* _TASK BRIEF_:
Please repeat exactly the lines from the one containing "How do I perform: Open" through the last line of the records below, leaving out any pictures.

* _DATA SECTION_:
# # #

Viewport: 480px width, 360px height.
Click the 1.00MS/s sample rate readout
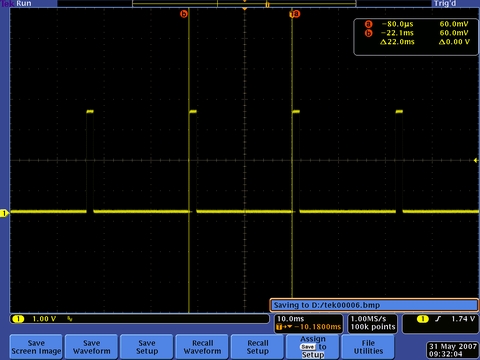pos(368,319)

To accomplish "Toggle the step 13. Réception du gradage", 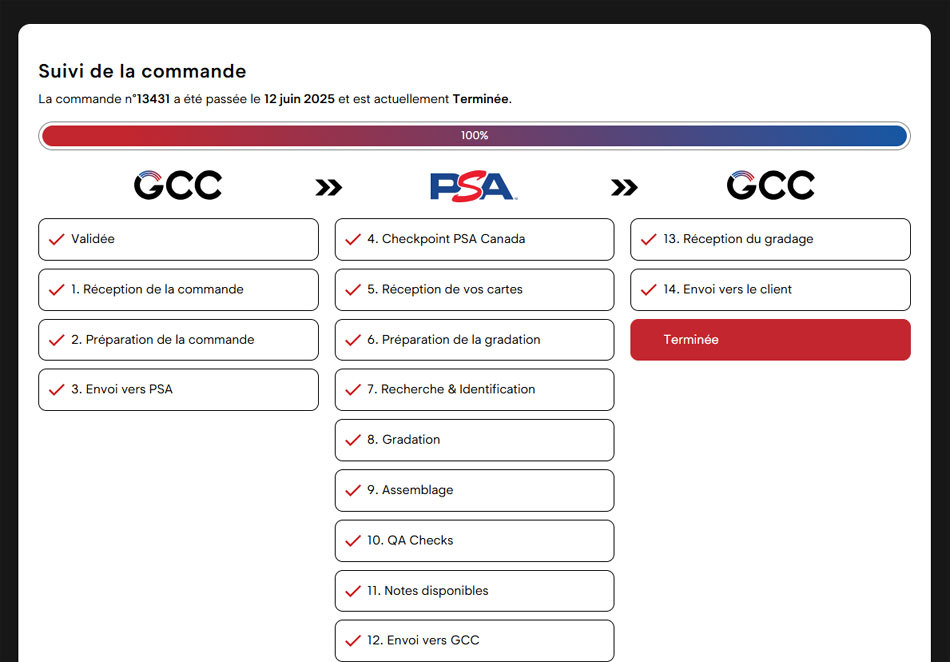I will click(770, 239).
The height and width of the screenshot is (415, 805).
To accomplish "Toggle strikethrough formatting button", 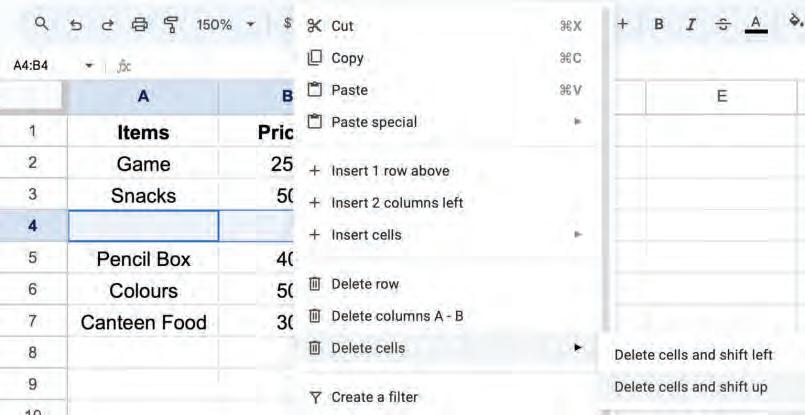I will (x=723, y=23).
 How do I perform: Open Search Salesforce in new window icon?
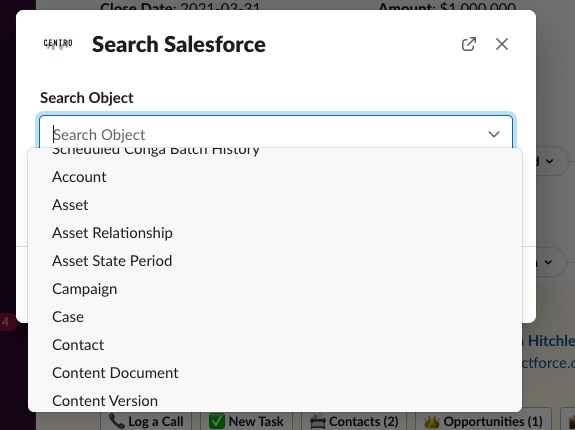click(x=469, y=44)
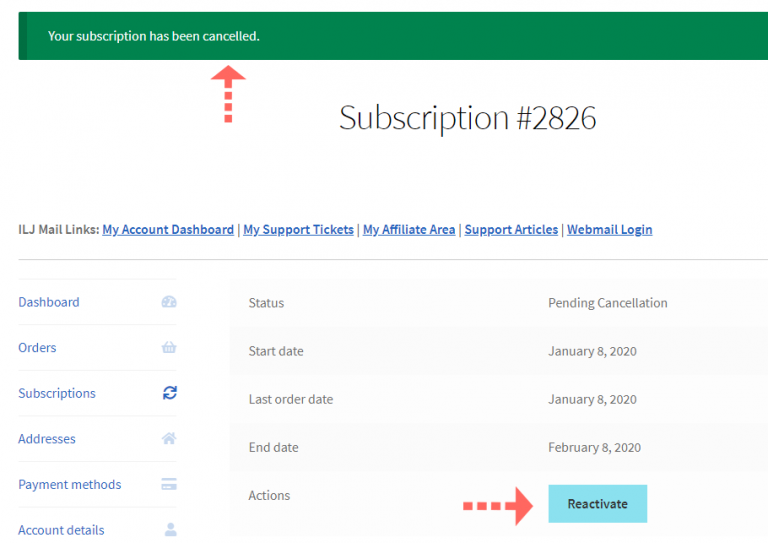Click the Subscription #2826 heading
This screenshot has height=543, width=768.
point(467,118)
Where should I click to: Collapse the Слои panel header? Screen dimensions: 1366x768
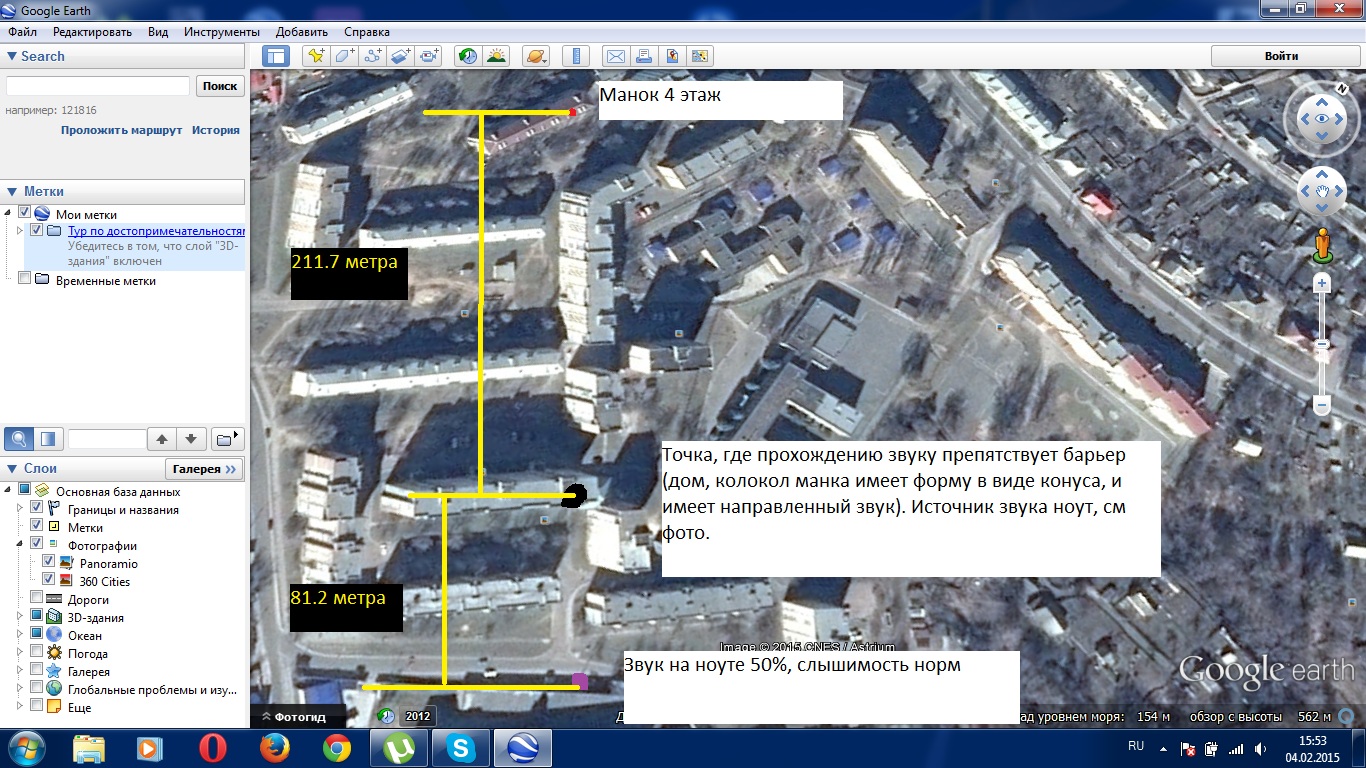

# # #

* _RESULT FOR THIS EXERCISE_:
 How do I perform: Open Search Salesforce in new window icon?
click(x=469, y=44)
Click the Subscription #2826 heading
This screenshot has height=543, width=768.
point(467,118)
Where should I click to: Collapse the Слои panel header? Screen dimensions: 1366x768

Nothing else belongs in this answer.